Thanks for this. I just bookmarked this & will follow up.
Perhaps this could restart my writing.
Any plans for another Writer’s Workshop, Historical Non-Fiction Narrative again?
I’ve recently moved to area,: the cottages on Boiceville Rd. near Ithaca.
Welcome to the hills of Ithaca, Richard. It’s a great place to write. I haven’t yet booked a fall workshop schedule although there’s great interest in one on building audience platform (build your own WordPress website, learn to blog, pull readers to your writing, SEO, etc). If there’s enough interest, we’ll get a group together for historical non-fiction (my favorite subject). There is a group that meets at TCPL on the first Wed of every month for non-fiction writers you may be interested in joining. Send me an email. I’d like to know more about your writing project.
My own past as well as my Granda’s life interests me.

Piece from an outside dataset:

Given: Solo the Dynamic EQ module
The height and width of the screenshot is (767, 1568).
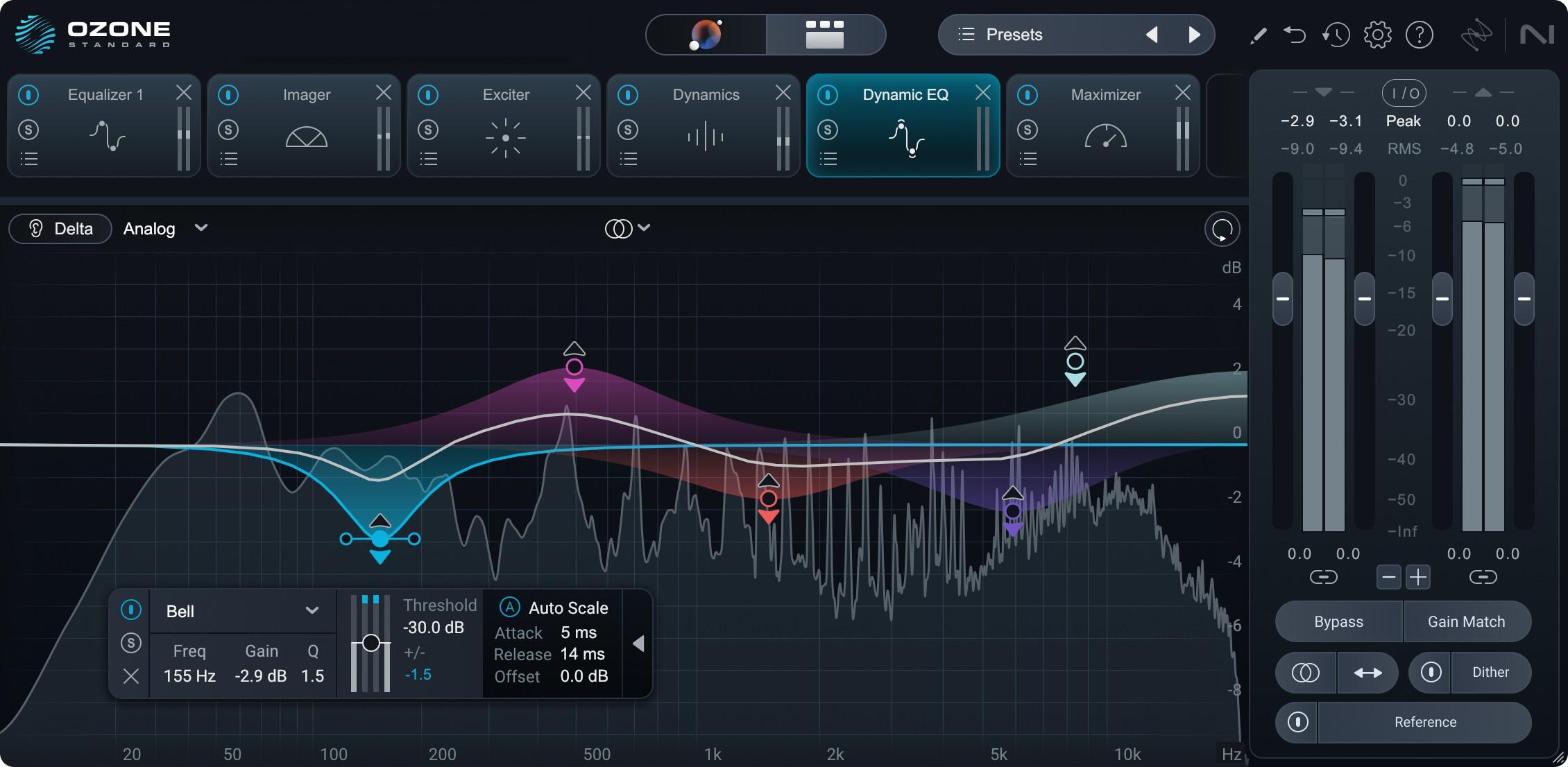Looking at the screenshot, I should tap(828, 130).
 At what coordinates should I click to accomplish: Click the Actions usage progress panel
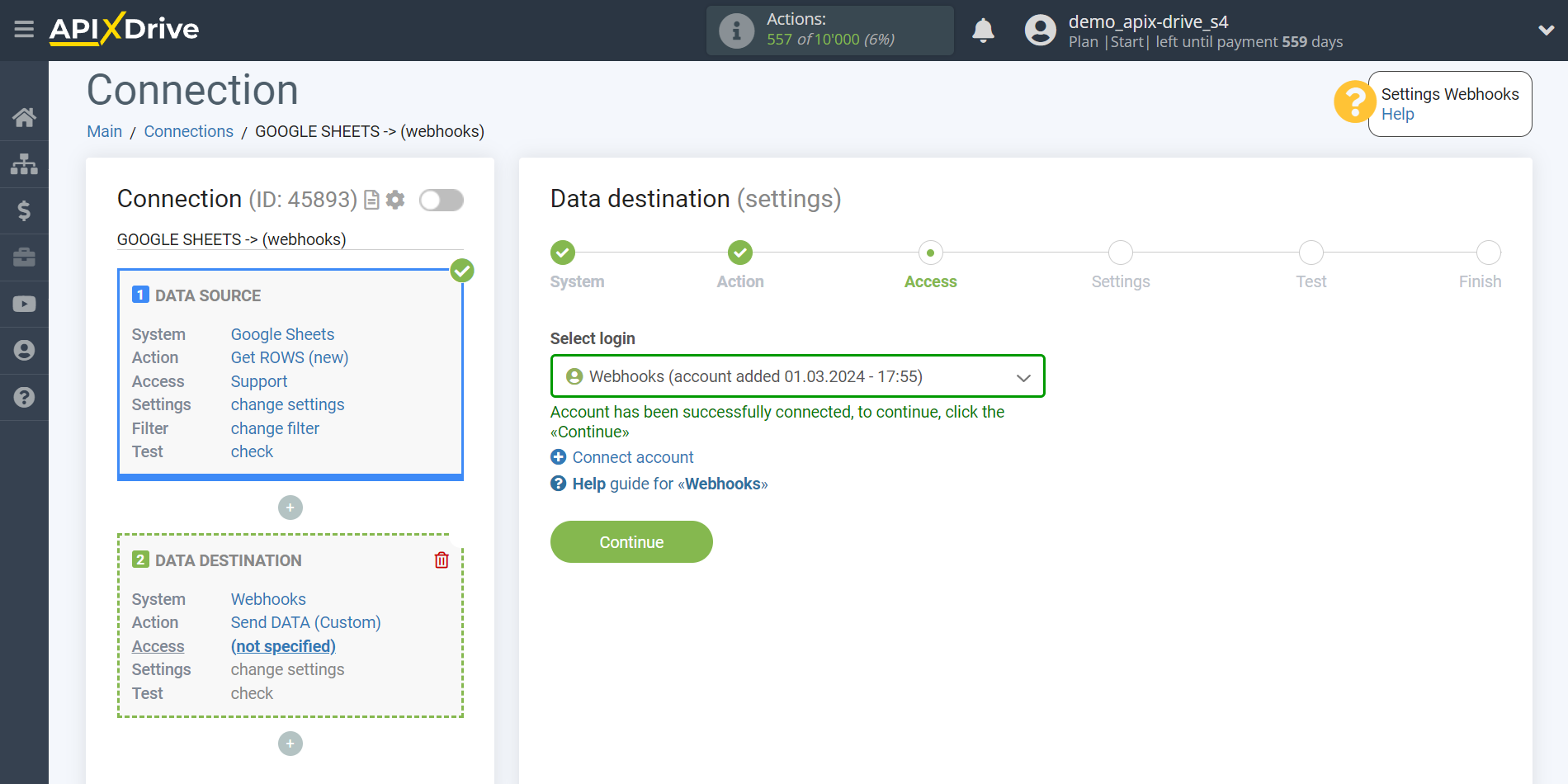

my Granda, born in Lithuania, attended a 3 month law course in Riga. He & 2 other Jewish students space were set on fire. They killed the other two. Granda . he walked home barefoot, his Dad, took him to the coast & onto a boat to Belfast. He studied English & memorized Shakespeare, & manufactured all the British Naval uniforms during WW2. He made rash decisions & skirted common sense often. I never met him. He invited me to Study at Queens College in Belfast. At the time, I thought sophistication was Ohio & My Baccalaureate is from Miami of Ohio.
I was conceived due to his pressure for my Mother to return to USA to have a son. He had 7 daughters & only One son. The two unacceptable words in County Antrim, Belfast at that time were divorce & spinster. She had returned with my sister & in a house full of young, single women, each with a hope chest.
There’s a bit about Queen Victoria, her adapting Jewish customs, Harland &Woolf shipbuilders (Titanic), etc.
I think it would be found interesting.
Sounds fascinating, Richard. There’s been two relevant recent books which may interest you. Ruta Sepetys is a Lithuanian-American writer whose historical novel, Shades of Gray, is brilliant. And Cathryn Prince’s work of historical non-fiction, Death in the Baltic, is a compelling read. Good writers read good writing.
Your life and history have many interesting elements. Consider buying a notebook and taking it everywhere with you. In your spare moments, start putting down your thoughts, history, and ideas for more writing. You may start to see a story take shape.
Thanks Jenna. Good tips. I set priorities, but it’s so easy to get distracted. So, I take a writing class that allows free writing around the table and then 3 double spaced pages prepared during the week. This means I write at least two new things a week, and one of them usually becomes a blog.
But I can sit at my desk and suddenly it’s noon and I’ve been on FB and answering emails for two hours. Yikes!